Football is a spectacle where excessive violence is mundane, because hits that cause injuries are a constant occurrence, and spectators are desensitized to it. Consumers of the sport assume players will withstand any bodily affront, so they are shocked when a player’s physical limits are exceeded, often on very public stages. People with a vested interest in professional football rationalize excessive violence in this structured space, as well as the ones that encompass college, high school and peewee play, all because they assume that rules, equipment, and regulations exist to prevent death. But this is false protection. While this form of entertainment has been normalized, Hamlin’s injury demonstrates that ordinary violence has potentially deadly consequences, and highlights how Black men’s athletic labor sustains this brutal system.
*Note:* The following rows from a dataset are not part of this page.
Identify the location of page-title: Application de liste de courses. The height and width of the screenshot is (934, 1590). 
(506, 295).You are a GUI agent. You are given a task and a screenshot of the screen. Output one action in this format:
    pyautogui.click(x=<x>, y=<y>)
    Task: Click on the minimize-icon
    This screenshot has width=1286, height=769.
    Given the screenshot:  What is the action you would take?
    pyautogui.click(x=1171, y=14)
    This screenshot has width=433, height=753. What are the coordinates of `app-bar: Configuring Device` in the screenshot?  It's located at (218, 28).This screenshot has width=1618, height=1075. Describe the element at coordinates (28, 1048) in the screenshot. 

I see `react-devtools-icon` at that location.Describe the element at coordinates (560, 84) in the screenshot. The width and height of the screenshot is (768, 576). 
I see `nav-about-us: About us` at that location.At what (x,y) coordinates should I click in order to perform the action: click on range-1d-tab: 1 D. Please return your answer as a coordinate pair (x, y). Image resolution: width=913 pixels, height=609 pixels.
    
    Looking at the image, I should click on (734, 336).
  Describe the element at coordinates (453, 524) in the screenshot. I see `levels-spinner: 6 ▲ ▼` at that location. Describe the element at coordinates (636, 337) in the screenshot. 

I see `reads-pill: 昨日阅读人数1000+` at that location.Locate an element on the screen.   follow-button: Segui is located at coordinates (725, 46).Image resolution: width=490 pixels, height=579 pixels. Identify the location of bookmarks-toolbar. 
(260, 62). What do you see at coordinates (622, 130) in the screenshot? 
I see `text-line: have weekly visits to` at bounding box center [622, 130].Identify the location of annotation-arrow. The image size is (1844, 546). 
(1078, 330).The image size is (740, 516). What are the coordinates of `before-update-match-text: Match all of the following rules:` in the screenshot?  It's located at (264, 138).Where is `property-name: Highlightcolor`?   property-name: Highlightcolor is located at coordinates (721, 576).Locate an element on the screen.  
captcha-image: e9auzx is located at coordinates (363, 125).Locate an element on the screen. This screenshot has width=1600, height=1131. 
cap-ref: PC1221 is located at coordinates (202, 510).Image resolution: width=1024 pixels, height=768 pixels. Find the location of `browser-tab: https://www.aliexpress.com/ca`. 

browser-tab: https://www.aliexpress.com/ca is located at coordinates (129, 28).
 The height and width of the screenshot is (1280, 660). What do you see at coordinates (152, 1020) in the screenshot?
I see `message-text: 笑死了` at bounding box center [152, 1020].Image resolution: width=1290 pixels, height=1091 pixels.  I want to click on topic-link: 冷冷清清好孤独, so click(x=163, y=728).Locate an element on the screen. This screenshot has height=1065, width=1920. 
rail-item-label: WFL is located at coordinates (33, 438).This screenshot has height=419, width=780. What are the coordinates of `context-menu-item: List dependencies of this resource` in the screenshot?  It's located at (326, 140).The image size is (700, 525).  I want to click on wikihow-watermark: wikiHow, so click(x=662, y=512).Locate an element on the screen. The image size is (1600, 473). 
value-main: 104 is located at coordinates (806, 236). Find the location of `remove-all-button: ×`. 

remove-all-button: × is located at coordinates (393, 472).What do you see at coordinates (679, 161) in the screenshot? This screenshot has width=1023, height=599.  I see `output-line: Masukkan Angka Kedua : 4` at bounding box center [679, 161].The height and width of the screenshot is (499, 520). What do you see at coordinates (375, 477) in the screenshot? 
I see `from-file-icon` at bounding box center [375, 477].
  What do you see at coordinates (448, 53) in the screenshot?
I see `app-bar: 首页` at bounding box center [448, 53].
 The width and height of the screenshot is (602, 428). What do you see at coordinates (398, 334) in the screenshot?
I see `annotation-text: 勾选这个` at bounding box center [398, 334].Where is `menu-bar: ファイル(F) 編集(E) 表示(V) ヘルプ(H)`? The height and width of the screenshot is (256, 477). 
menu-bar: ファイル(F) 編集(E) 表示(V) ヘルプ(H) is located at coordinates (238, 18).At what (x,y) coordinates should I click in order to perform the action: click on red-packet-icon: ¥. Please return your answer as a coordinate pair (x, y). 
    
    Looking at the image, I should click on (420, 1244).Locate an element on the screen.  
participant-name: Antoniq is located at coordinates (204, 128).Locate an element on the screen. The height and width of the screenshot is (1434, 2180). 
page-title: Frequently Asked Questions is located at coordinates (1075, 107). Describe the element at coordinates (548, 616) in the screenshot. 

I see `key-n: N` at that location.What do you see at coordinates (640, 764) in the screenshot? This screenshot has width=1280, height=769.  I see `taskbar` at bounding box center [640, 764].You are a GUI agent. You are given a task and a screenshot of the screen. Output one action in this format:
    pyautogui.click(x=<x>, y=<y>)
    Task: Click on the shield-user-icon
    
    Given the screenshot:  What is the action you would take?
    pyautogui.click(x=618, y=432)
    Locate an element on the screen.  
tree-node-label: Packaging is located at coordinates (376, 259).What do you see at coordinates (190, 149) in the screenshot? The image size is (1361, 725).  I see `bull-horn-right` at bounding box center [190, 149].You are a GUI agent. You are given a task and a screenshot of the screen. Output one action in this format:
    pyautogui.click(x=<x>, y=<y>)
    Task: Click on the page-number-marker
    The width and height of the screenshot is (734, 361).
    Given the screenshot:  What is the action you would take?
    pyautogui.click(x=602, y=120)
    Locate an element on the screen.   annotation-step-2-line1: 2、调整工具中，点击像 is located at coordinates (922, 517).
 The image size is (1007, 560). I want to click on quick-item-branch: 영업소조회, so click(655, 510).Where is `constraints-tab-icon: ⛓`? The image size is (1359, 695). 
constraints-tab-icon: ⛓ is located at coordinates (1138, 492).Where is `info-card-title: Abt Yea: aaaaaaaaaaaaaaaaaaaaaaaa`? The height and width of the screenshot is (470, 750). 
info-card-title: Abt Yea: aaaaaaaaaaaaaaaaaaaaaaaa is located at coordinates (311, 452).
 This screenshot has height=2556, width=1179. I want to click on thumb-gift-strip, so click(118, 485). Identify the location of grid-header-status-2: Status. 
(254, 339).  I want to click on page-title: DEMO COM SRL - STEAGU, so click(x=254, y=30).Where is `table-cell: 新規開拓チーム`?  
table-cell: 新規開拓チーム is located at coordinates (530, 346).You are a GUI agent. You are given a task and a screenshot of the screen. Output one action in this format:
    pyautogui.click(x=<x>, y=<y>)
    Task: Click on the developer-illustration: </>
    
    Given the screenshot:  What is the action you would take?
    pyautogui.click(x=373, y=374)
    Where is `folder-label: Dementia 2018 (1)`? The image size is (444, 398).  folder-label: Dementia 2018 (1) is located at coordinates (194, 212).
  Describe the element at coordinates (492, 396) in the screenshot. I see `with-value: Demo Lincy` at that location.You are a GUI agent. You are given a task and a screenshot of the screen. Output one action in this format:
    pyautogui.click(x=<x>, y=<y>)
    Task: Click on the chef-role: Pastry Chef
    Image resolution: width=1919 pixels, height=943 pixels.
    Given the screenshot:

On these playing fields, ones that sociologist Billy Hawkins would argue are never theoretically far from plantation fields, financial stakeholders value Black bodies for their productive potential and physical prowess. The league encourages and facilitates rigorous training and disciplining so players can execute seemingly impossible corporeal demands, all in the service of entertainment, money-making, and insatiable fandom. In the words of sociologist and activist Harry Edwards, “like a piece of equipment, the black athlete is used.” While I am not aware of research that compares the rate of injury between Black and white football players, heatstrokes, ACL and labrum tears, ankle sprains, bone breaks, and concussions are just a few of the consequences of how these bodies are used.


Of course, this acid trip ended with a racism lecture. So, the sport would be less violent if there were more black executives in football? Some things don’t mix, and the list is endless: ham and tuna fish sandwiches, ranch and Oreo cookies, left-wing pseudointellectual babblings, and football. Players already have hundreds of plays to memorize and bodies to maintain—they don’t have time for this nonsense, and neither do the fans or the NFL’s front offices. Now, the lack of diversity among black head coaches and executives is a debate; it’s not a new one, but to weave that into this freak medical injury is nutbar factor six, and everyone knows that except people who don’t watch football. Also, there are professional football players who succumb to and endure nasty injuries as well. Hamlin’s emergency was frightening but not a frequent occurrence, so thanks for reminding us that the Left is a bunch of insufferable clowns who can’t, for a second, allow us to come together and be non-political. This op-ed is trash, much like Russell Wilson’s quarterback play this season. 

And enough with the slavery comparisons, please. These players get some good coin to do what they love, and even the practice squad gets solid paychecks, with those having exceptional talent being given generational wealth.